Returning light / enters / deep forest,
Again shines / green moss / on.
Or this:
2. Li Bai’s “Quiet Night Thoughts” (《靜夜思》)
床前明月光,
疑是地上霜。
舉頭望明月,
低頭思故鄉。
Literal translation:
Bed front / bright moon light,
Suspect is / ground on / frost.
Raise head / gaze / bright moon,
Lower head / think / old home.
And this from some of my still ongoing live/linear video work:
Skin
The hill slopes toward the water. As it did on that night.
The soft interiors spacious and quiet. Nobody walks by.
Navigating solely by taste and smell. Background hum of nerve endings. Long seconds of maritime air. Seep slowly into the car and sink to the carpet.
Our voices tumble to meet it. All instructions, accommodations and apologies.Almost the end of the calendar. On a balcony above the roar. Almost softer than was bearable. At one end of the train line. Always in the deep grass. Always close to the turn of the tides. Always dancing in front of the police cars. Crossing town for a word. Always marking out new distances. Pacing out the perimeters.
Reverb was never more welcome. Never closer or fuller.
Steam revealing shapes. Water diffusing every touch.
Every variation of pulse and pace. Nothing left except rhythm.
Nothing remaining except surprise. A cliff overlooking the sea.
The size of the map was surprising. At first it seemed small.
Surface area continued to unfold and unravel. Too large for wonder.
Voices tightening through octaves. Call and slow response.
Sympathetic muscles resonating. Out of the range of hearing.
Straining for telepathy. Among the storms of sensation.

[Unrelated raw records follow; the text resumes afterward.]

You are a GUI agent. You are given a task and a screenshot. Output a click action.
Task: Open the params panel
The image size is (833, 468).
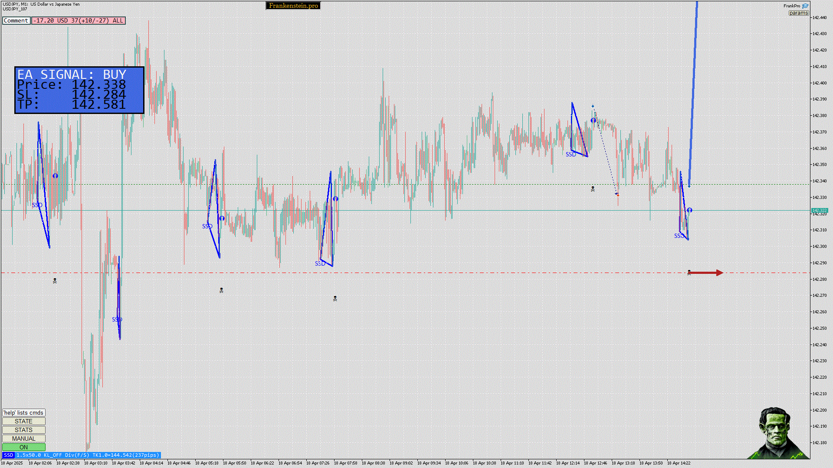pos(798,13)
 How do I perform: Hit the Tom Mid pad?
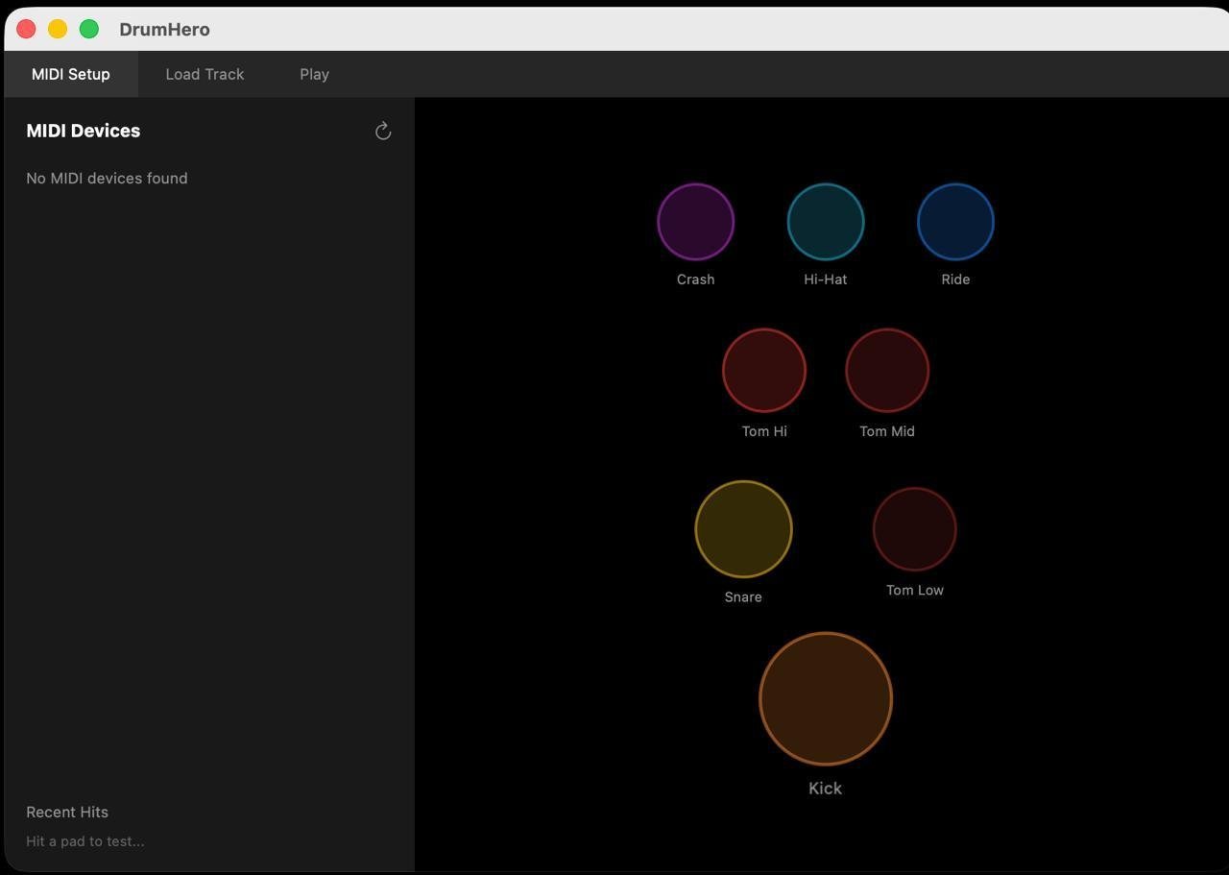point(886,370)
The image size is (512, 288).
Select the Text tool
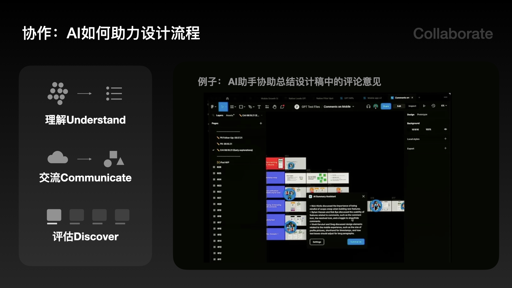click(x=259, y=107)
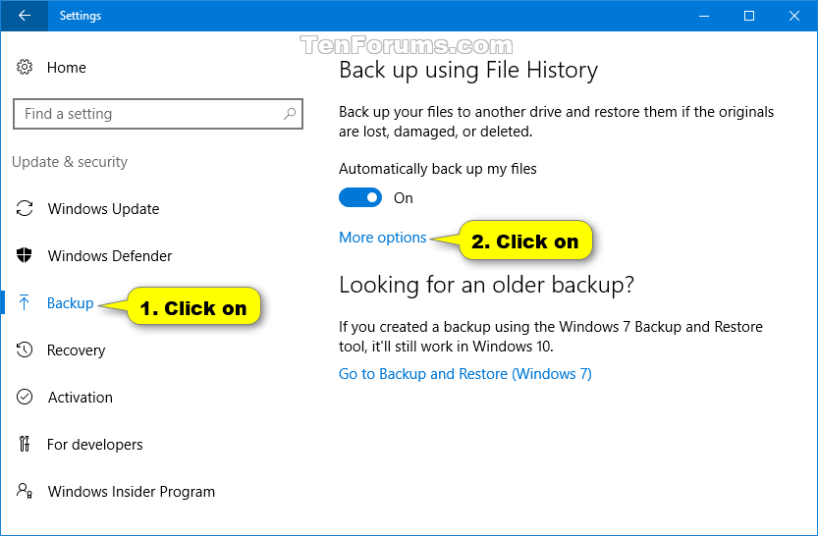The image size is (818, 536).
Task: Go to the Activation page
Action: click(80, 398)

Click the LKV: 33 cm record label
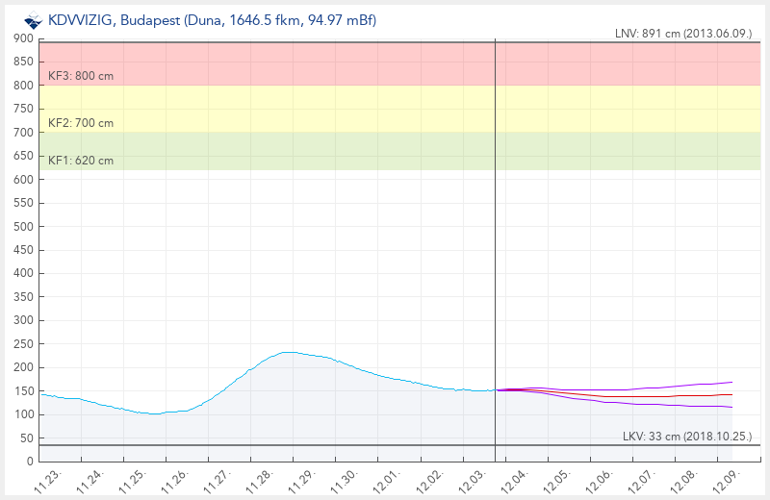[686, 437]

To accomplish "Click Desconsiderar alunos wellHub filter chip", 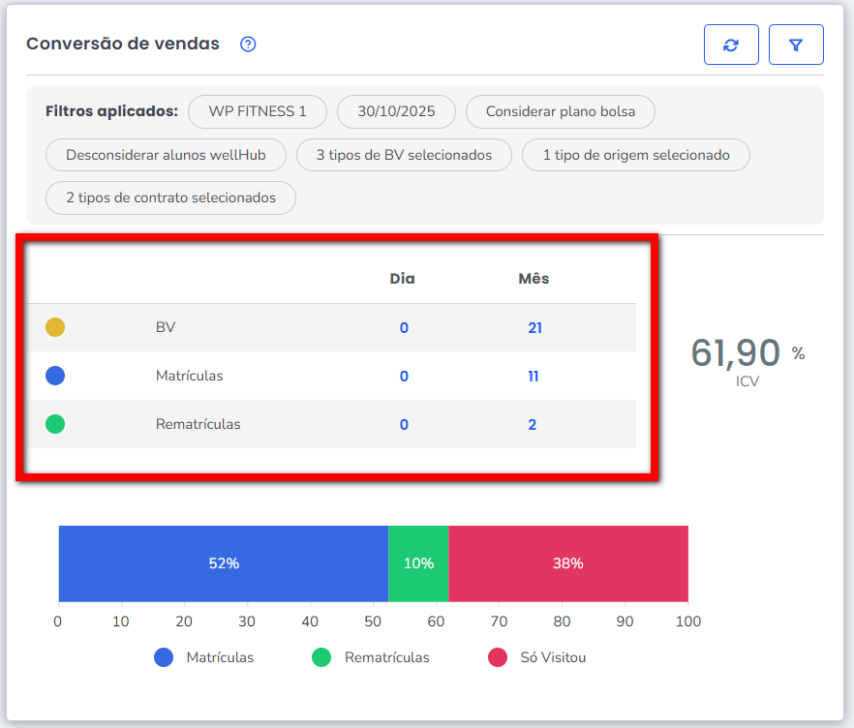I will [167, 155].
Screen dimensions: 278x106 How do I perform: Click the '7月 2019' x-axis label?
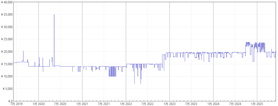click(16, 104)
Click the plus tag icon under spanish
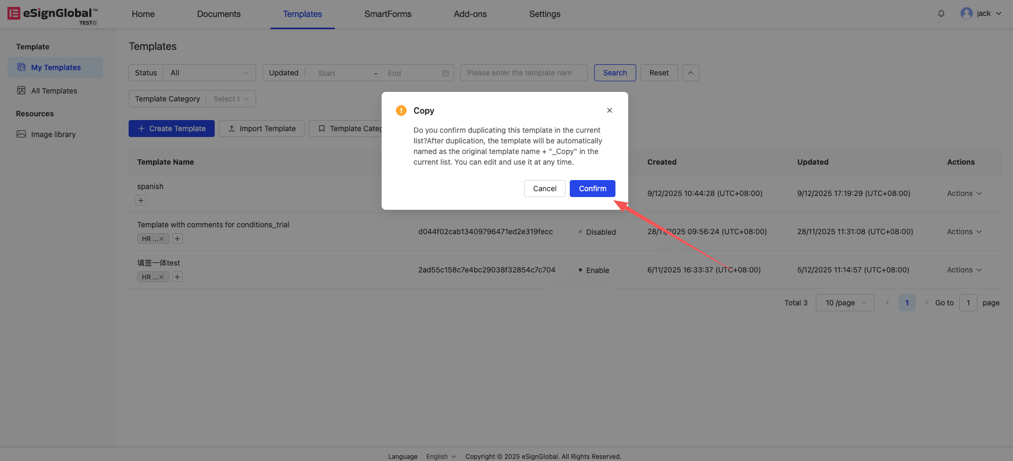The width and height of the screenshot is (1013, 461). (x=141, y=200)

Understanding blood noise. Like a song.

Obviously evoking the concentrated stillness of writing in 890s China while sitting in a wooden studio in the hills around Xi’an during a late Spring full moon remains an unreachable or at least aspirational ideal. But for me at least there is a lot to learn in the starkness of these vivid juxtapositions and how they speak to contemporary writing in sound and image.